Album Review: Mount Eerie–Sauna
Review by Justin Peterson
RIYL: Bon Iver, My Morning Valentine
Recommended Tracks: Track 1, Track 3, Track 8, Track 9
It’s sometimes hard to exactly pin down what Mount Eerie’s seventh LP is setting out to do. It is all at once beautiful and blatant, arresting yet deeply intimate. It creates a picture in your head of a place that you may dream of going to, but when you get there it isn’t at all what you thought it was, as if something is missing.
Sauna is a journey through Phil Elverum’s state-of-mind, but he somehow remains willfully mysterious with some pedestrian lyrics. In tracks like “Pumpkin,” Elverum softly speaks of things that he might just be doing that day, he’s simply narrating his lonely passage through time.

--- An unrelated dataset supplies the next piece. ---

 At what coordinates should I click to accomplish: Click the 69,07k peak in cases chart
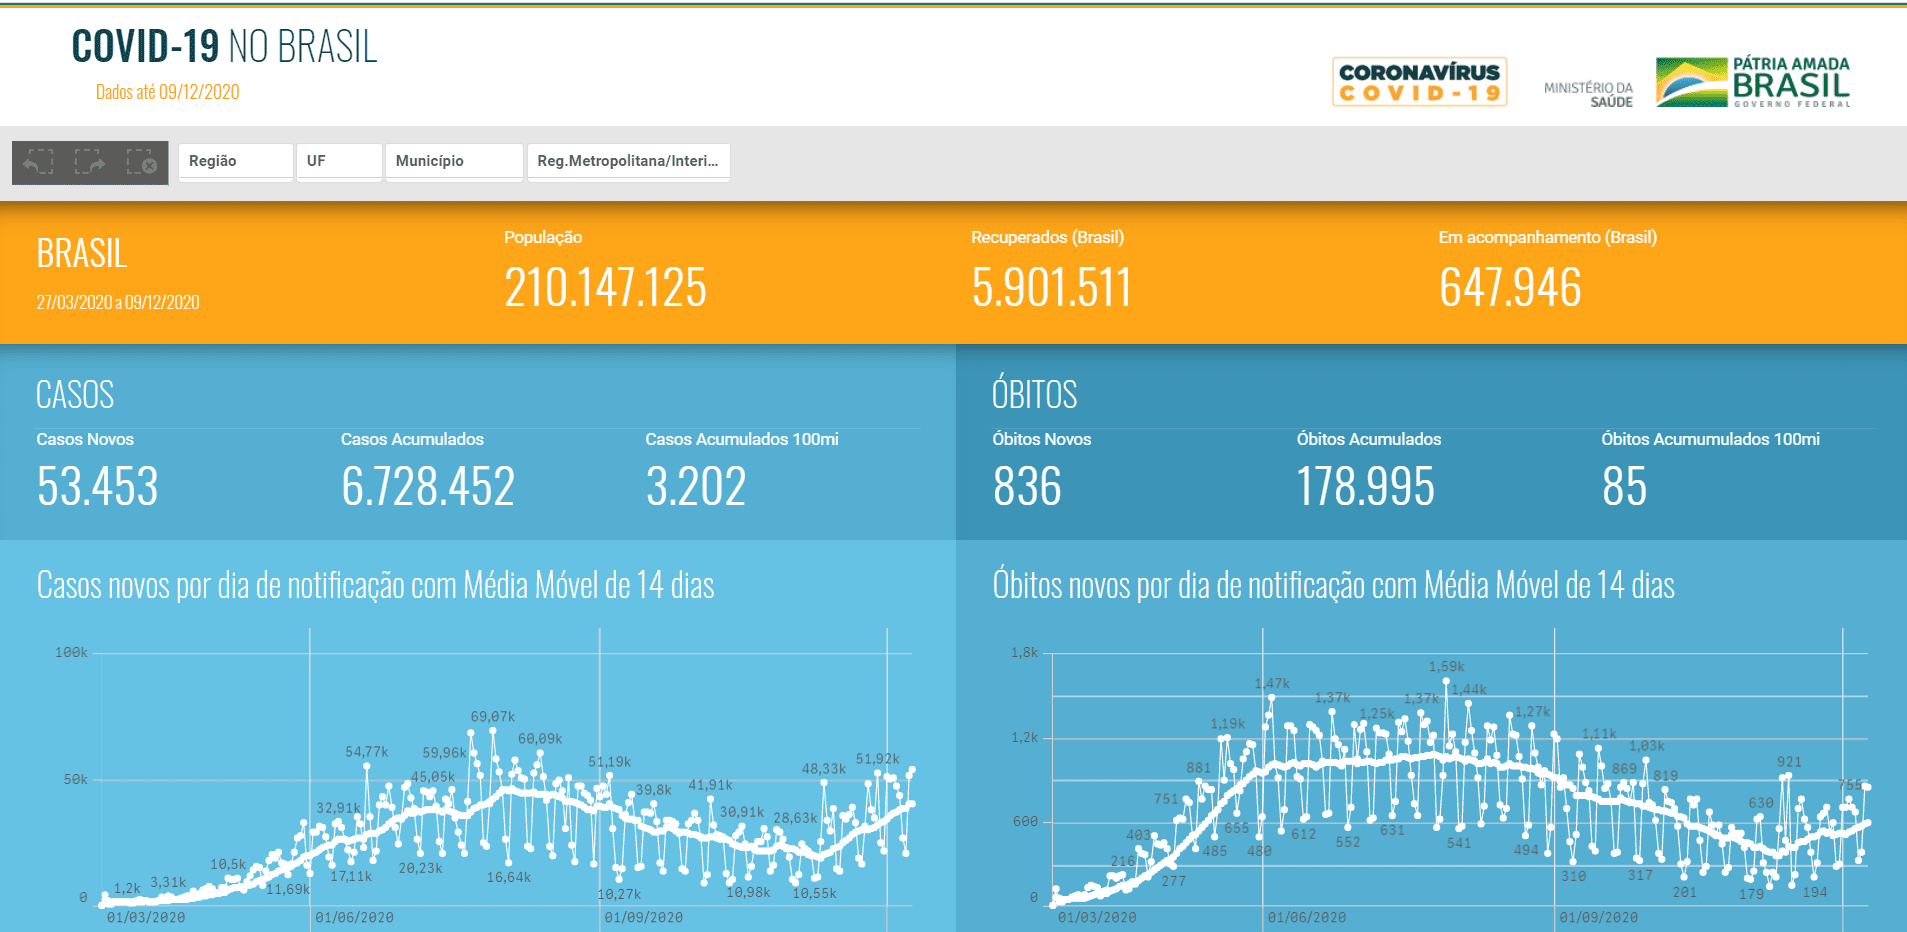pos(494,731)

The album opens with a soft organ, just one of many instruments that come into play as the journey progresses (we also see string instruments as well as guitar). But it’s the organ that allows the listener to judge the mood of a song, as that initially soft organ becomes deeper and much darker on thirteen minute climax “Spring.”
A common theme seen throughout Sauna is one of existence and Elverum’s existential thoughts towards it. Lyrics hinting towards this are littered throughout the LP, such as “I don’t think the world still exists/ Only this room in the snow,” on the title track.
But it’s Elverum’s seeming emptiness that gives Sauna its fleeting beauty, even if at times the darkness seeps into the sweeping organ and strings. Yet even these forays into Elverum’s darker points of psyche prove to be deeply moving moments of truthfulness, and is perhaps where the listener is able to perceive the message of Sauna with the most clarity.